Goutam Ghose’s new film was screened recently in New Delhi to general enthusiasm

May 24, 2013 05:55 pm | Updated October 18, 2016 12:42 pm IST - NEW DELHI:

Director Goutam Ghose. Photo: V. Sudershan

Director Goutam Ghose. Photo: V. Sudershan

According to Goutam Ghose, “A film is a director’s baby. The director doesn’t know until the film is screened whether the baby will become a sage or a robber.” At the recent premiere of his latest film Shunyo Awnko at India Habitat Centre, New Delhi, Ghose had a chance of finding out for himself.

A follow-up to the acclaimed Moner Manush , Shunyo Awnko is a rare regional film with pan-Indian concerns. Priyanshu Chatterjee plays Agni, a Blackberry toting employee of a fictitious mining firm named Yuganta, and is responsible for placating the tribals who live on the hills where an ambitious mining project is underway. He is married to Jhilik, a former air hostess whose freedom has been clipped by the domesticity of married life. To repair their strained marriage, the couple undertake a holiday to Manali, where they put up in a home stay run by an elderly Muslim couple — Kabir and Laila, played by veteran actors Soumitra and Lolita Chatterjee. Kabir is a wheelchair ridden former scientist, who is working on a hacking system to bring about world peace, while Laila suffers from a psychological affliction. Their son ‘disappeared’ in Kashmir while working as a stringer, we are informed.

During their stay here, Jhilik suspects that her husband is in an affair with Raka, an idealistic journalist embedded with the Maoists, played by Konkona Sensharma, who is updating him on the happenings at the mining site in his absence. Through Raka, we are also introduced to Dr. Prabal Roy, played by Dhritiman Chaterji and seemingly based on Dr. Binayak Sen, who runs a clinic in a tribal region in Chhattisgarh, and is later arrested on trumped up charges.
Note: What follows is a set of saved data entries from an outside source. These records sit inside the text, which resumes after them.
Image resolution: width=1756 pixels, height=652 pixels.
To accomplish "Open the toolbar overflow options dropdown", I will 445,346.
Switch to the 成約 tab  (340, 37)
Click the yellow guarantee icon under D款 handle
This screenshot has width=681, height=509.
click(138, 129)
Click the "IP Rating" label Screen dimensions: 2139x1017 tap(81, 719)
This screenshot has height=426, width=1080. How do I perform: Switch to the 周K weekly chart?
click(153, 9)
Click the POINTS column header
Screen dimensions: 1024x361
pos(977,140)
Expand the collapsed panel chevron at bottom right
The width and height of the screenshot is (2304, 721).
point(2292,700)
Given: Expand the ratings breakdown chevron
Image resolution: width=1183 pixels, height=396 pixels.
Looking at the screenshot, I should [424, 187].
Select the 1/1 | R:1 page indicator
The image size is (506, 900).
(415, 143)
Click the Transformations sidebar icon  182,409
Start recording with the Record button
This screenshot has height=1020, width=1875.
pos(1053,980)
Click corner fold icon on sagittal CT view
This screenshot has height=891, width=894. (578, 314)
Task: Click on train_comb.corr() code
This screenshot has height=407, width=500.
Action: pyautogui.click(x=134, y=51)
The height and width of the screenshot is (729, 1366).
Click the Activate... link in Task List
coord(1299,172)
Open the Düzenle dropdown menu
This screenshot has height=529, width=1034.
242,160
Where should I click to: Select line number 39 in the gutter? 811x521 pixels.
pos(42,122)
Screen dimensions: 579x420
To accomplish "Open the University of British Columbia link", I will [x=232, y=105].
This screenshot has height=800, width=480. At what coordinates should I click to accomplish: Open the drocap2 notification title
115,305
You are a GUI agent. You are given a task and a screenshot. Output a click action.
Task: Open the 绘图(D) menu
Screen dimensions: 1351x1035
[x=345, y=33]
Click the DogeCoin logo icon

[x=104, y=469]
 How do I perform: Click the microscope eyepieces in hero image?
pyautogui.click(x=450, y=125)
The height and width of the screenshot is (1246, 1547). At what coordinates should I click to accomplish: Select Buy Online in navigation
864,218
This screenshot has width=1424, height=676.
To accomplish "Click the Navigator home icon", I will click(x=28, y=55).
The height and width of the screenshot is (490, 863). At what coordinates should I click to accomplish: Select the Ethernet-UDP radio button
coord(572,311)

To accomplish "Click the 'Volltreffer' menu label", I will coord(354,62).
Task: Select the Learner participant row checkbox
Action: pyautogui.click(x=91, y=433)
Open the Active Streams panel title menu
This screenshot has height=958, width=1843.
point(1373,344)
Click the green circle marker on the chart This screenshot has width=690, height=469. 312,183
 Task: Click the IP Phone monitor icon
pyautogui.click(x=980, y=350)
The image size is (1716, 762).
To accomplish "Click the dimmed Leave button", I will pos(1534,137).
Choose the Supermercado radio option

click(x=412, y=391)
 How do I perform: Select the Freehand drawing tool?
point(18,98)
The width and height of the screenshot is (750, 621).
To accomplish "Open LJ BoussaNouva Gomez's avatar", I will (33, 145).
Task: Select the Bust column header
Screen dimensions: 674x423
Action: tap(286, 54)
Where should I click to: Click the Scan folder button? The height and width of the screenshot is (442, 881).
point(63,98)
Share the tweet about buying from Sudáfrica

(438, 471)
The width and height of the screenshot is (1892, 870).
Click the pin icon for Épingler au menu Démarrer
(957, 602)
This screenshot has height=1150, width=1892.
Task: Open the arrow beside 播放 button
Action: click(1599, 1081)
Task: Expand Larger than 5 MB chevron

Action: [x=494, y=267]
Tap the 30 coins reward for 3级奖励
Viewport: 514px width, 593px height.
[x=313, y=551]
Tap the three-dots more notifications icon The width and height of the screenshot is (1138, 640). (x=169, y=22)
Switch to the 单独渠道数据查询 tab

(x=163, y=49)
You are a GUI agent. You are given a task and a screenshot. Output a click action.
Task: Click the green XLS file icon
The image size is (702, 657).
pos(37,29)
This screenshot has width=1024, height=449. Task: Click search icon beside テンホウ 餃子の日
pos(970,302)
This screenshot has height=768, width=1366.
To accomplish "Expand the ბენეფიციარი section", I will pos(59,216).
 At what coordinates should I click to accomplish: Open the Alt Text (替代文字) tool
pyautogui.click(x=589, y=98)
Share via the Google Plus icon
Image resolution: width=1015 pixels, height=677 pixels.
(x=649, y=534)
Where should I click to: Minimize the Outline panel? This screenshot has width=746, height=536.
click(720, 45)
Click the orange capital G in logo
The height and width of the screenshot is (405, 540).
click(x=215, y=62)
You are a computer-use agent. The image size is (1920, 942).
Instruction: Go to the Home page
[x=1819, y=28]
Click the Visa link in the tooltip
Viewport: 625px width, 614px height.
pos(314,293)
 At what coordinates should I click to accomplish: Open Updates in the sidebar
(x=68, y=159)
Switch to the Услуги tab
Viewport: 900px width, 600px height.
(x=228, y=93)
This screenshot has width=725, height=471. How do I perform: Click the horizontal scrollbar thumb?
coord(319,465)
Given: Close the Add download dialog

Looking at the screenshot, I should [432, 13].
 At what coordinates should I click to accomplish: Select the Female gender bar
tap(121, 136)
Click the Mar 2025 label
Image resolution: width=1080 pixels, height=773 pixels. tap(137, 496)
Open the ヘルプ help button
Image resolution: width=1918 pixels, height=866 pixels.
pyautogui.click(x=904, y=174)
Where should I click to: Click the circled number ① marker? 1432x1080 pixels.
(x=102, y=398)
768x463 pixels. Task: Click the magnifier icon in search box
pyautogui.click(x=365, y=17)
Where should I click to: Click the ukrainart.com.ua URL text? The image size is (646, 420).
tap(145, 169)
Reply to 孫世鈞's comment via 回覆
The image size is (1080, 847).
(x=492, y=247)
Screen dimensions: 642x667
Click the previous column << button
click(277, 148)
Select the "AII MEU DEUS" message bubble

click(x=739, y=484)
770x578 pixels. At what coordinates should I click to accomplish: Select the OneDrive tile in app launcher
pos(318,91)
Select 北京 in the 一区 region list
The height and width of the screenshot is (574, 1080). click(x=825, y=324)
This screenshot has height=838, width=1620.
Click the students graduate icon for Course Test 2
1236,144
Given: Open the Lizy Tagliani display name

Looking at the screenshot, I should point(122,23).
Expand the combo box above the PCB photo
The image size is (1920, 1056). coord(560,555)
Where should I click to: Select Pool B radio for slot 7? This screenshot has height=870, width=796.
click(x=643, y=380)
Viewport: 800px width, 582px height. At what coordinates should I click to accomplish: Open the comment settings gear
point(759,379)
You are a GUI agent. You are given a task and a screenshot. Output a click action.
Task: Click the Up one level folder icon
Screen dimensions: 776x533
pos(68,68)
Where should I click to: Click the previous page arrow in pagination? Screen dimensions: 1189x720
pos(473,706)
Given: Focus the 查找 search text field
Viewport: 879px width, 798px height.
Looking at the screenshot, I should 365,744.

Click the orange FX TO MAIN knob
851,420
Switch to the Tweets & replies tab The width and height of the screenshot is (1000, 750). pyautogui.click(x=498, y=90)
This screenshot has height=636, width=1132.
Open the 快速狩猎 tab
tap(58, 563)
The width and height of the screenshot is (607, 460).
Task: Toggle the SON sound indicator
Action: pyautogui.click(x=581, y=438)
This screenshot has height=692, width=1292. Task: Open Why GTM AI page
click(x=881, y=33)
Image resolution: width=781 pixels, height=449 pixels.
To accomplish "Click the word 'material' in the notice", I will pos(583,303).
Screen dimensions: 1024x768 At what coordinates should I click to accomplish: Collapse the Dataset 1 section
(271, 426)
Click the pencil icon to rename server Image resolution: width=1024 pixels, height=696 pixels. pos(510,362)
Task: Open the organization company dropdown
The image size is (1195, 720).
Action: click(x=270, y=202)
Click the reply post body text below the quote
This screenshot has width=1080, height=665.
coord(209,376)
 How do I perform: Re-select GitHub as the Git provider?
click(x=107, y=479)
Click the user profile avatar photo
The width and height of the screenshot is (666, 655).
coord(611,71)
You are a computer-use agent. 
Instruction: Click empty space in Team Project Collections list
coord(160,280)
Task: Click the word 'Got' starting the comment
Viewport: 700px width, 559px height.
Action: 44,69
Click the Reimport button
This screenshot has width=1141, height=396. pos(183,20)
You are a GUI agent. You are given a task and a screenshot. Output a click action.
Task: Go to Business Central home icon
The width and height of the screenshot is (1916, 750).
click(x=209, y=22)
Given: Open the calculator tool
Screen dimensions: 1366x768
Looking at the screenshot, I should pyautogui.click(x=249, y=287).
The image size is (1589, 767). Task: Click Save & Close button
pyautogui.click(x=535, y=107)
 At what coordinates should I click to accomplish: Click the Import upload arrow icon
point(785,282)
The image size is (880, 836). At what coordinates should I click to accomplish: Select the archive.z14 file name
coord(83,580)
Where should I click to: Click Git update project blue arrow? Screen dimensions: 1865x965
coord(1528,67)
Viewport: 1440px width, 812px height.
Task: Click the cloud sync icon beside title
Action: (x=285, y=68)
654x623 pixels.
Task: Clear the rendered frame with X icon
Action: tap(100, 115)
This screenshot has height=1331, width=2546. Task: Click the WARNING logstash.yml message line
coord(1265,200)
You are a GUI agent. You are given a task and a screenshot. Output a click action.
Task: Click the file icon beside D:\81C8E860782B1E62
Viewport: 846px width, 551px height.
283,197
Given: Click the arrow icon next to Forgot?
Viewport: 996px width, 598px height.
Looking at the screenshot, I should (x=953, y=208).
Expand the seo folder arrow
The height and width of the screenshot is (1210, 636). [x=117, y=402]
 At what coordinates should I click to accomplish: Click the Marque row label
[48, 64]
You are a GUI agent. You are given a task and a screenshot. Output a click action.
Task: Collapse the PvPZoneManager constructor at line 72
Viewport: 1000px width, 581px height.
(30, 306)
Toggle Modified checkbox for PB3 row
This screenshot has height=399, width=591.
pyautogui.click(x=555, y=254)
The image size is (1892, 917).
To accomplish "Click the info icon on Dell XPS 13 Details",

The film borrows its name from a curious device employed by Ghose, wherein the action of the film is split into 10 acts. Instead of being act 10, however, the last act is act 0. Explaining the significance of this, the National Award winning director said, “With zero you can create miracles, and with zero you can also become stagnant.”

Prior to the screening, Ghose hoped that the film would leave the audience with more questions than answers. He got more than he bargained for when audience members talked about the form of the film, which they felt lost coherence in an attempt to raise too many issues.

“Maybe I am ageing, and I want to tell too many stories,” Ghose joked in response, before outlining his intention once again. “It is an attempt to know India. We live in many different Indias and I have tried to bind them together. In a way, it is a patriotic film. Patriotism is not just about singing a song, it could also be an attempt to know one’s own country,” he said. Identifying the problem of development as the chief one facing the country today, Ghose echoed the views of one of his characters, saying, “For growth to be meaningful, equality and justice are very important.”

Calling his film “a record of the memory of the contradictions of time”, Ghose said these contradictions could be resolved only through tolerance for the other. The film advocates a ‘composite culture’ along the lines of the teachings of Dara Shikoh, Lalan Fakir and Rabindranath Tagore.

Although his next film will be primarily in Hindi, Ghose challenged the perception that “National cinema is only Hindi cinema. Each and every film, be it Bengali or Tamil, is simultaneously regional as well as national,” he said.